[Collected data]
________________________

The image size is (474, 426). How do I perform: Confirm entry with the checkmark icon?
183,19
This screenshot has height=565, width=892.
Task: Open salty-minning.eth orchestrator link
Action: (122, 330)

________________________

_Short task:_ Lay out every line of the material above as a JSON list of strings, one string per line, leaving out blank lines.

_Reply to the exercise:_
[
  "The image size is (474, 426). How do I perform: Confirm entry with the checkmark icon?",
  "183,19",
  "This screenshot has height=565, width=892.",
  "Task: Open salty-minning.eth orchestrator link",
  "Action: (122, 330)"
]